(Data records)
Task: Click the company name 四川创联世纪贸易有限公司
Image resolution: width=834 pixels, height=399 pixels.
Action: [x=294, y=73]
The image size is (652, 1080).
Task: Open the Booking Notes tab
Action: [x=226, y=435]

» TASK OBJECTIVE: An exact copy of the lines from the one with "Image resolution: width=834" to the final line of the entries is all that the answer should hold.

» EXERCISE OUTPUT:
Image resolution: width=834 pixels, height=399 pixels.
Action: [x=294, y=73]
The image size is (652, 1080).
Task: Open the Booking Notes tab
Action: [x=226, y=435]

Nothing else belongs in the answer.